Él sacudió la cabeza, y el esfuerzo produjo toda una serie de pitidos y subidas en las pantallas.

—Fui a verle.

Dunworthy asintió.

—Me dejaste una nota. ¿Qué hiciste después? ¿Viste a Kivrin?

—Kivrin. Comprobé las coordenadas de Puhalski.

—¿Eran correctas?

Badri frunció el ceño.

—Sí.

—¿Estás seguro?

—Sí. Las comprobé dos veces. —Se interrumpió para tomar aliento—. Hice un chequeo interno y una comparación.

Dunworthy sintió un arrebato de alivio. No se había producido ningún error en las coordenadas.

—¿Y el deslizamiento? ¿Cuánto hubo?

—Qué dolor de cabeza —murmuró Badri—. Esta mañana. Será que bebí demasiado en el baile.

—¿Qué baile?

—Estoy cansado —murmuró.

—¿A qué baile fuiste? —insistió Dunworthy, sintiéndose como un inquisidor—. ¿Cuándo fue? ¿El lunes?

—El martes. Bebí demasiado —volvió la cabeza en la almohada.

—Descansa ahora —aconsejó Dunworthy. Suavemente, retiró la mano—. Intenta dormir un poco.

—Me alegro de que haya venido —dijo Badri, y volvió a cogerle la mano.

Dunworthy la sostuvo, observando alternativamente a Badri y las pantallas mientras dormía. Estaba lloviendo. Oía el repiqueteo de las gotas tras las cortinas echadas.

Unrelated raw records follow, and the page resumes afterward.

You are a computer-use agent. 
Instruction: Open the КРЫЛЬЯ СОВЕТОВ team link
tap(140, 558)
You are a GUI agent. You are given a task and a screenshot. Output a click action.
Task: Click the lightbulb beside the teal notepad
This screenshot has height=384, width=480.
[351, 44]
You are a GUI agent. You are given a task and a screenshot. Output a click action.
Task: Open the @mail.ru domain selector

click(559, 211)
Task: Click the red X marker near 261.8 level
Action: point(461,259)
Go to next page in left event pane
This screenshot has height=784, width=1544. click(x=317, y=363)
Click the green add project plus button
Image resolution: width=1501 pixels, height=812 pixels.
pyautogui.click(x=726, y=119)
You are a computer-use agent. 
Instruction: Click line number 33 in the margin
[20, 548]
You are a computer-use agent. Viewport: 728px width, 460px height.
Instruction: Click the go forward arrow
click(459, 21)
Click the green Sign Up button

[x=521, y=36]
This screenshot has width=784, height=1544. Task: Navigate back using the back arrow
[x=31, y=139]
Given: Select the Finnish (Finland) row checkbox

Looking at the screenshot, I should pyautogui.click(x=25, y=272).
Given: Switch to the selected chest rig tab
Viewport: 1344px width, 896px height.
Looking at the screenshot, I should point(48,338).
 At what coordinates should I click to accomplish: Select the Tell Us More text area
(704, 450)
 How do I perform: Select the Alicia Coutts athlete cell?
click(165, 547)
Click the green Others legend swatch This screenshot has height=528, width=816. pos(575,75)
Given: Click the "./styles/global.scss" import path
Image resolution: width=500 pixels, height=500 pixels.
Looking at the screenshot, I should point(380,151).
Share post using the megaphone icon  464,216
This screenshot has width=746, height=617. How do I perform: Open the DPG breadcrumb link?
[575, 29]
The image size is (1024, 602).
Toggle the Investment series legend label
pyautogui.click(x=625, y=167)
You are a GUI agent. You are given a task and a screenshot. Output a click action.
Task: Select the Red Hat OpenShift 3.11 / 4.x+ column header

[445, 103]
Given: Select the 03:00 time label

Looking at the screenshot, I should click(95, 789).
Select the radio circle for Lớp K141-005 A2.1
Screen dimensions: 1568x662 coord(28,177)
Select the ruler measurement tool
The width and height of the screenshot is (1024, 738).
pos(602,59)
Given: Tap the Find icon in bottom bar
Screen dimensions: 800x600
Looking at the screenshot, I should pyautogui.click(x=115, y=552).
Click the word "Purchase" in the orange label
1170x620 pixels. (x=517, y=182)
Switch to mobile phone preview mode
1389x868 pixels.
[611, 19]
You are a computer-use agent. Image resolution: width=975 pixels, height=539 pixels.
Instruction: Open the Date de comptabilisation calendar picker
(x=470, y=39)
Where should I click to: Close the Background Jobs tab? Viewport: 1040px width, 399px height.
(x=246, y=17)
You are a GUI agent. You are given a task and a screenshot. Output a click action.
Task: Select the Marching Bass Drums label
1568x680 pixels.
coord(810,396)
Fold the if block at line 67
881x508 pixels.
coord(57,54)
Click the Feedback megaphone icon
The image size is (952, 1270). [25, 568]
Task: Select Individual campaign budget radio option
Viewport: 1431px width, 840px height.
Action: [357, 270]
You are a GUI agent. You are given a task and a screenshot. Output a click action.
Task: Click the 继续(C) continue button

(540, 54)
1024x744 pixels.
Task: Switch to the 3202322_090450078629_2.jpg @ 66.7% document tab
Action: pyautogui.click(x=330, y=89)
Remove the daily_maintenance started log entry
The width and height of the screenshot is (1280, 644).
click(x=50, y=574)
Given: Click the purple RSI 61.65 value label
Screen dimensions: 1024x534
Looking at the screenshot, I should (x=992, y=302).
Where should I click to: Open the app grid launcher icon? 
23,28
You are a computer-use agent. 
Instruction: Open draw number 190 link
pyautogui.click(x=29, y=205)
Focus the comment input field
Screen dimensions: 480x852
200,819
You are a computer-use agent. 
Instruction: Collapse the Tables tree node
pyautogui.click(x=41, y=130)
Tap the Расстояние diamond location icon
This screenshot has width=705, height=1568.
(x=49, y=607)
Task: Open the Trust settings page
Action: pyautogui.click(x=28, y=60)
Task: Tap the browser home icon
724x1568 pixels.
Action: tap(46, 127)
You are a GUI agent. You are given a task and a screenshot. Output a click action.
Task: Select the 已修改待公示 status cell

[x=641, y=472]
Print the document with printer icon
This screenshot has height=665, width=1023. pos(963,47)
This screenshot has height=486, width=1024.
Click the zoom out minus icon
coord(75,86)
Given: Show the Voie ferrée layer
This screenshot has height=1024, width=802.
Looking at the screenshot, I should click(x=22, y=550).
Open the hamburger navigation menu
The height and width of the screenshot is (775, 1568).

No se había dado cuenta de lo enfermo que estaba Badri. Estaba demasiado preocupado por Kivrin para pensar en él. Tal vez no debería estar tan enfadado con Montoya y los demás. También tenían sus preocupaciones, y ninguno de ellos se había parado a pensar lo que significaba la enfermedad de Badri excepto en términos de las dificultades e inconveniencias que causaba. Incluso Mary, que hablaba de habilitar Bulkeley-Johnson para una enfermería y las posibilidades de una epidemia, no había captado la realidad de la enfermedad de Badri y lo que significaba. Había recibido las vacunas antivirales, y sin embargo yacía con una fiebre de treinta y nueve coma nueve.

Pasó la tarde. Dunworthy oyó la lluvia y el repicar de los cuartos de hora en St. Hilda y, más distante, los de Christ Church. La enfermera le informó sombríamente de que su turno acababa, y una enfermera rubia, mucho más alegre y más menuda, con las insignias de estudiante, entró a comprobar los goteros y observar las pantallas.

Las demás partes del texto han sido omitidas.